» Data records:

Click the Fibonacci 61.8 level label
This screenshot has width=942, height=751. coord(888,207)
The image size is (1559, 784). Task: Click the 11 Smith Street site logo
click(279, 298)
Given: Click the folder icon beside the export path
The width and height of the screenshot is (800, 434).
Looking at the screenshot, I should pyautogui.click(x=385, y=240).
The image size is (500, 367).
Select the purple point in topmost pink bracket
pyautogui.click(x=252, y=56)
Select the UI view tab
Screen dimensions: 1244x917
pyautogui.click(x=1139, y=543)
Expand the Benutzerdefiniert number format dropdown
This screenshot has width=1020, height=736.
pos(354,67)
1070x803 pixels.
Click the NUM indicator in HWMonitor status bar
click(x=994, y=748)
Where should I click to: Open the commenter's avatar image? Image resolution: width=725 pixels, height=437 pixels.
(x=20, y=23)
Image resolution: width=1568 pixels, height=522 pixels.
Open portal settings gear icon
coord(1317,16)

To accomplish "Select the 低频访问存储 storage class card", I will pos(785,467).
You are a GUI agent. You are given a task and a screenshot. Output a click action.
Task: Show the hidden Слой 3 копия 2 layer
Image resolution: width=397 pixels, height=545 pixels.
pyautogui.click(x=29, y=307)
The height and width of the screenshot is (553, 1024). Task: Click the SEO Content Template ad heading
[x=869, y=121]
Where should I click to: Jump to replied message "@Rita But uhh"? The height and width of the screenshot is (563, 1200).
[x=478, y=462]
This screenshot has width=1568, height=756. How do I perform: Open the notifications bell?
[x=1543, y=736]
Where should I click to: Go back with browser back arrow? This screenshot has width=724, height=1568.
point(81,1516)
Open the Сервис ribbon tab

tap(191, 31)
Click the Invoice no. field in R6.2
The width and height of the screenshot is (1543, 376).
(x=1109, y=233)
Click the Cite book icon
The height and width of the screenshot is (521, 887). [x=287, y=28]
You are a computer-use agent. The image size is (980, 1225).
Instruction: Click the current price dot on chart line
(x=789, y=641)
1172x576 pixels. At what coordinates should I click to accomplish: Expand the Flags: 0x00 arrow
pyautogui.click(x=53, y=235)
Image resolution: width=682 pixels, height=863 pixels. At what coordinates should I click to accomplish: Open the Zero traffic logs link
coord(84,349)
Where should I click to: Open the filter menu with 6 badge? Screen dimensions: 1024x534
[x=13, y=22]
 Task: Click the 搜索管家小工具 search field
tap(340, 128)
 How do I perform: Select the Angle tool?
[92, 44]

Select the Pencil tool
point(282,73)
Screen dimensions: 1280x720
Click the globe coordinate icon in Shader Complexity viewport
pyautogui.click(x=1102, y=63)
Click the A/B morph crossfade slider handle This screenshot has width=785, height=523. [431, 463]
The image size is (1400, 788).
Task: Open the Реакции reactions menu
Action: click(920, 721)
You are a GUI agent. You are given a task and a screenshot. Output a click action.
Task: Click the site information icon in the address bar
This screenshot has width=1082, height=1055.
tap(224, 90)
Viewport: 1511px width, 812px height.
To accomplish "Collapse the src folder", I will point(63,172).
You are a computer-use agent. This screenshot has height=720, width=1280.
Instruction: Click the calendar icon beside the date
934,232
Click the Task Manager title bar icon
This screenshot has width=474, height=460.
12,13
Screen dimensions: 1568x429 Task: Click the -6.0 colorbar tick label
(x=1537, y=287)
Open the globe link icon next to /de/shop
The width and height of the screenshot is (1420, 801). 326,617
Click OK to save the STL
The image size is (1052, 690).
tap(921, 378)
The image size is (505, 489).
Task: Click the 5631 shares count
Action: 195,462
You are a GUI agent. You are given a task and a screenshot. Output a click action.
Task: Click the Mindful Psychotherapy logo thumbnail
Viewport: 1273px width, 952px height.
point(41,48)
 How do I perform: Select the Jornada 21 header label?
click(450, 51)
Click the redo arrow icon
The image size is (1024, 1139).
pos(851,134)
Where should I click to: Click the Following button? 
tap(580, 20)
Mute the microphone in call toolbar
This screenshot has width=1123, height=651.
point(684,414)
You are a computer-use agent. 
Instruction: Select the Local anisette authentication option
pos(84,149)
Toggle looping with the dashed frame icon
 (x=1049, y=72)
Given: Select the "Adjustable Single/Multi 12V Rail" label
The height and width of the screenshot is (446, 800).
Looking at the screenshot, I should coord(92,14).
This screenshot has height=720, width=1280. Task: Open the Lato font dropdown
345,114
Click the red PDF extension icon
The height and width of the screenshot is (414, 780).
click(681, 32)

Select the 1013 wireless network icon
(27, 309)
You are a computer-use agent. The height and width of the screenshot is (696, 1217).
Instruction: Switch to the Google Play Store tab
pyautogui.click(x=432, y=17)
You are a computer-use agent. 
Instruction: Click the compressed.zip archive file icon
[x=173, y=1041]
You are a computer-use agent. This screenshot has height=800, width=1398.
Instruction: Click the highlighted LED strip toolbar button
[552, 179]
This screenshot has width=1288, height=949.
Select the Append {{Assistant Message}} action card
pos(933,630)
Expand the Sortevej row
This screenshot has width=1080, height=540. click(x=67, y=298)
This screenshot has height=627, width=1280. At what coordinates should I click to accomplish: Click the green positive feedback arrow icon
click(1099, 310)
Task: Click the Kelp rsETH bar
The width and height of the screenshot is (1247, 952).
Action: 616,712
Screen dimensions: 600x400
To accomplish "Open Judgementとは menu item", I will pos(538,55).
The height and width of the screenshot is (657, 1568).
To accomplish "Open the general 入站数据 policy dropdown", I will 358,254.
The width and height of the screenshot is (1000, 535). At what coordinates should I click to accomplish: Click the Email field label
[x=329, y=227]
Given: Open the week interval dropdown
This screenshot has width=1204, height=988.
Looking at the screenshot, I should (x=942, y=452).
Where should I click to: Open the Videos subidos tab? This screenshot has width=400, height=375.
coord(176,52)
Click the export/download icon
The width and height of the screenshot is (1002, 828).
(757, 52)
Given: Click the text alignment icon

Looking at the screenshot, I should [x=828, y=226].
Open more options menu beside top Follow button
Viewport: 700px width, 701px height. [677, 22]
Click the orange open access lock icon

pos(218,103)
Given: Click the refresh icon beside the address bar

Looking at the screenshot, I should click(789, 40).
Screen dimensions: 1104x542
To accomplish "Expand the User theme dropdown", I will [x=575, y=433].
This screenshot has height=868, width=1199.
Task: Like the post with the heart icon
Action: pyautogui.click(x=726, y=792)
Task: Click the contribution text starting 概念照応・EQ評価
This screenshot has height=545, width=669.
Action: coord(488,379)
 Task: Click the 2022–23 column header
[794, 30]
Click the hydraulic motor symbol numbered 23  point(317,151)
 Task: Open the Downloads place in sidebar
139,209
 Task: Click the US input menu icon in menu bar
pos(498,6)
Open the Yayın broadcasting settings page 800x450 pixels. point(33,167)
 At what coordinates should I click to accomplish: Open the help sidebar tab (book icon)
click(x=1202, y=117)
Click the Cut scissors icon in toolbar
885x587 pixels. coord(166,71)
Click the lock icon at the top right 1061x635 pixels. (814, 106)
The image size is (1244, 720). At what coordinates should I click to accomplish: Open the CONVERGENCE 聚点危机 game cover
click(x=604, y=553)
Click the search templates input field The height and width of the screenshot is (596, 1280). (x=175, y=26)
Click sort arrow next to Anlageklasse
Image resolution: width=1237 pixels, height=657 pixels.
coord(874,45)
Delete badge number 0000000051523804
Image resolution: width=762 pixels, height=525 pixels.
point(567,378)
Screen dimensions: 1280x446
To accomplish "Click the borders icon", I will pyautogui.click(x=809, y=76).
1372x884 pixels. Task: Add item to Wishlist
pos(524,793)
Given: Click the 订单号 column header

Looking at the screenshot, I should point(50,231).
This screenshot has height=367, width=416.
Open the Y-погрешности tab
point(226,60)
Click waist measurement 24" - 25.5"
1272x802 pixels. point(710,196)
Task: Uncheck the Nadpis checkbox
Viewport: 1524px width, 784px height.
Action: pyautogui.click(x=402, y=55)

» Work required:
Each line of the data above containing the string "folder" is to be copied.

» Output below:
Given: Click the folder icon beside the export path
To accomplish "Collapse the src folder", I will point(63,172).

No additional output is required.